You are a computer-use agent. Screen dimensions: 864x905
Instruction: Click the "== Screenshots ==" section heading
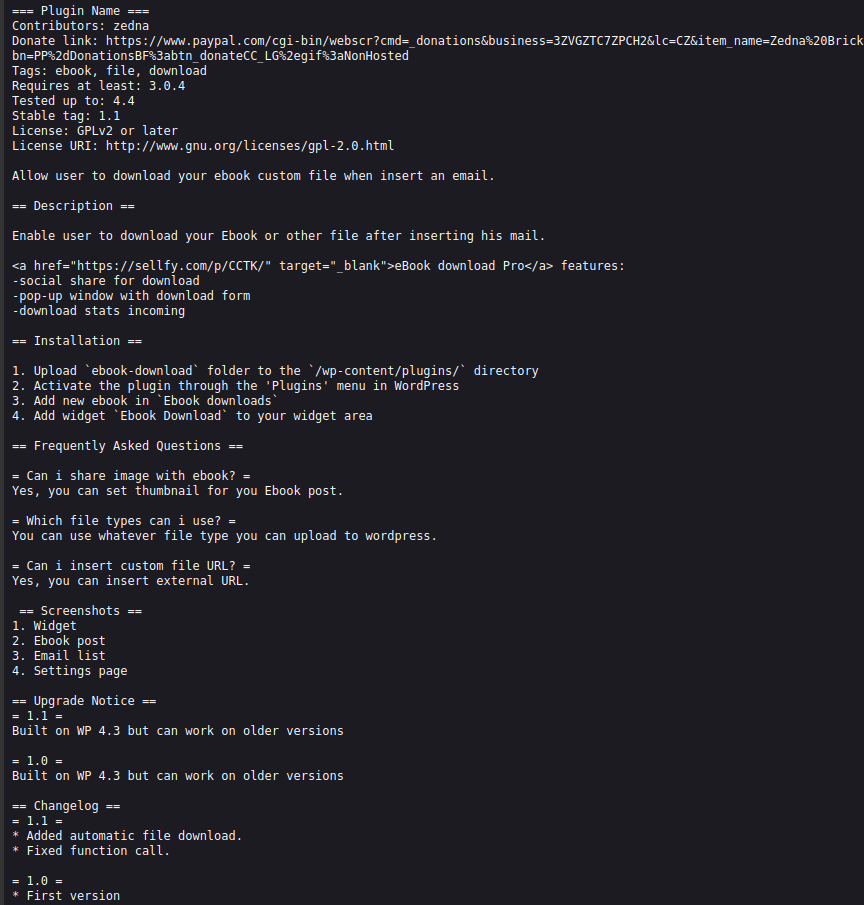(81, 611)
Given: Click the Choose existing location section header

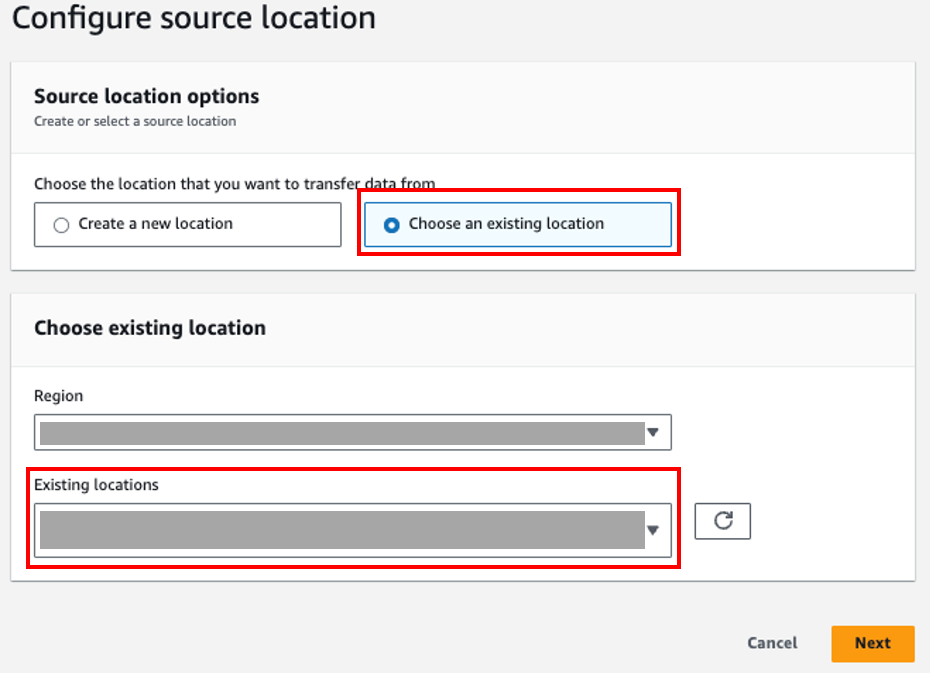Looking at the screenshot, I should (x=150, y=328).
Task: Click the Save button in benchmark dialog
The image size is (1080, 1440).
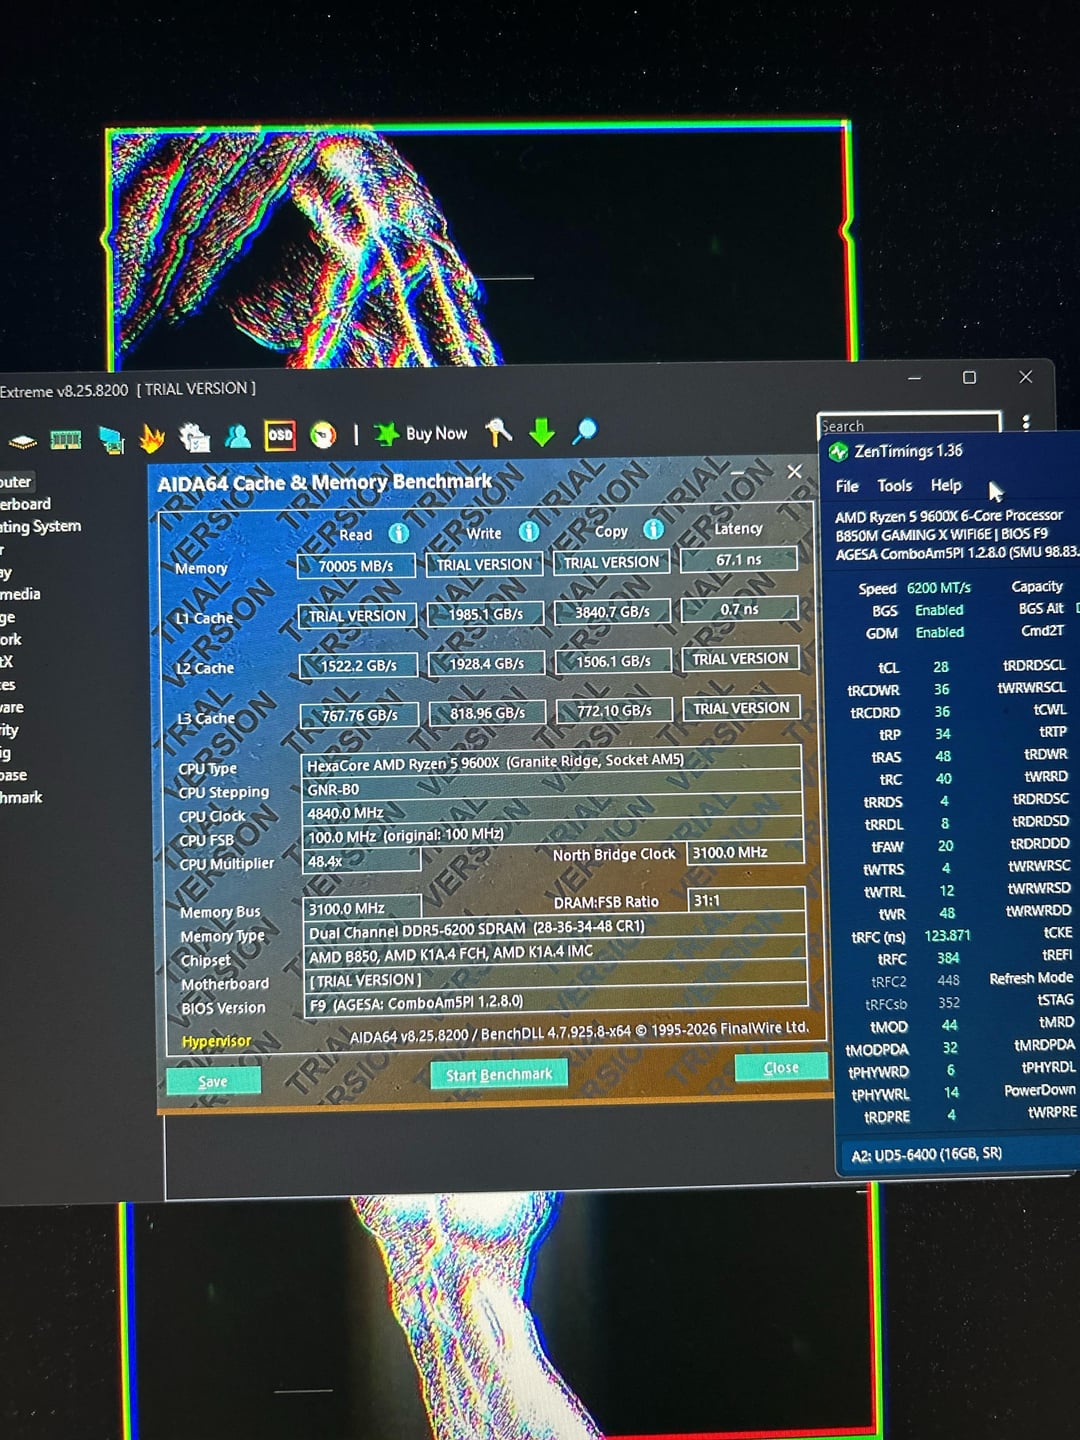Action: [213, 1081]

__________________________________________________

What this task involves: The listing is to be repeated word for word, with all pictures omitted.

Answer section:
You are a computer-use agent. Screen dimensions: 864x905
Instruction: Click the "== Screenshots ==" section heading
(81, 611)
Given: Click the Choose existing location section header

Looking at the screenshot, I should (x=150, y=328).
Task: Click the Save button in benchmark dialog
The image size is (1080, 1440).
Action: [213, 1081]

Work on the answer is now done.